All the top DevOps tools mentioned above are suitable for managing huge software development projects with a lot of containers. However, there are various other solutions for smaller applications. AWS ECS, Azure Container Instances, and DigitalOcean Apps are just examples of cloud provider-specific container management solutions. They usually fit well with small applications consisting of one or more containers with simple metrics-driven autoscaling and high availability concepts based on multi-region networking and traffic load-balancing.

AWS ECS and Azure Container Instances logos

Example project for vendor-provided container management systems

As popular DevOps tools like AWS ECS or Azure Container Systems are designed to use all best practices and infrastructure concepts of specific vendors from High Availability to data security, these types of workloads are perfect for small and medium-sized containerized web applications that don’t have too complex interdependencies. A good example would be a web application consisting of PHP backend with a separate React frontend with some dependencies like managed PostgreSQL database and Redis server. 

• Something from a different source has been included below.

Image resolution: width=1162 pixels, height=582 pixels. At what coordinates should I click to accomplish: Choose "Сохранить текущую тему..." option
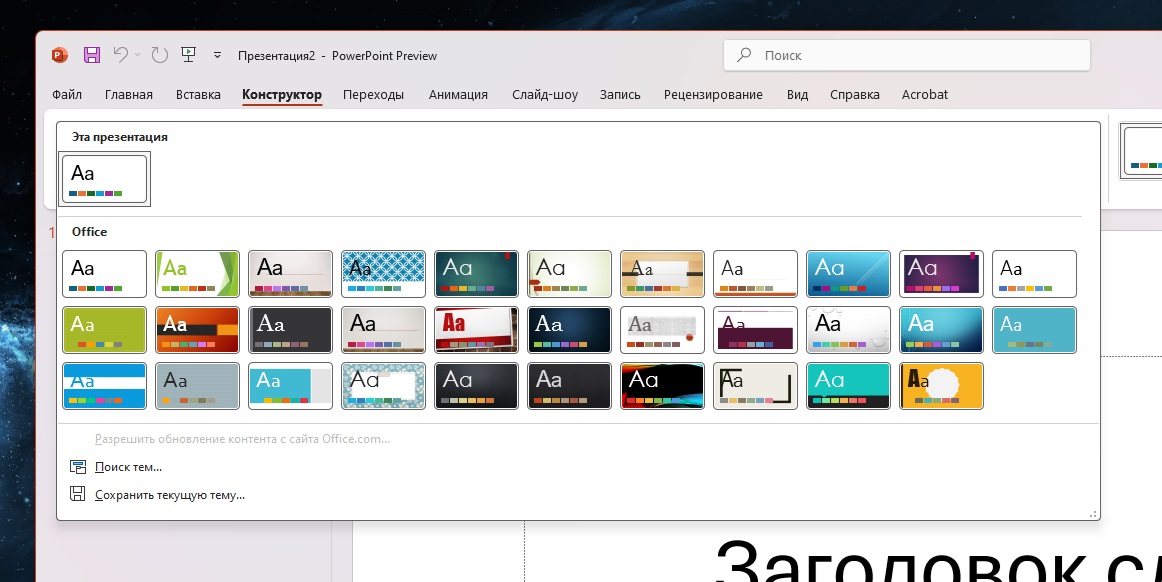pos(169,494)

You can also try serverless tools. Simple one container applications do not require complex solutions anymore. If you don’t need to handle huge traffic or perhaps you want to run a container on schedule, then simple AWS Lambda or Google Cloud Functions could go a long way. These are usually employed as components in a more complex flow of data, event-driven environments, and for backend side work but could as well serve core API purposes.

AWS Lambda logo

Example project which could fix serverless container hosting 

Simple python function or API service consumed directly by the client or other applications with small or moderate CPU and memory footprint and without significant runtime. 

The key here would be to not use serverless containerized workload for applications with significant traffic higher than a few million requests per month.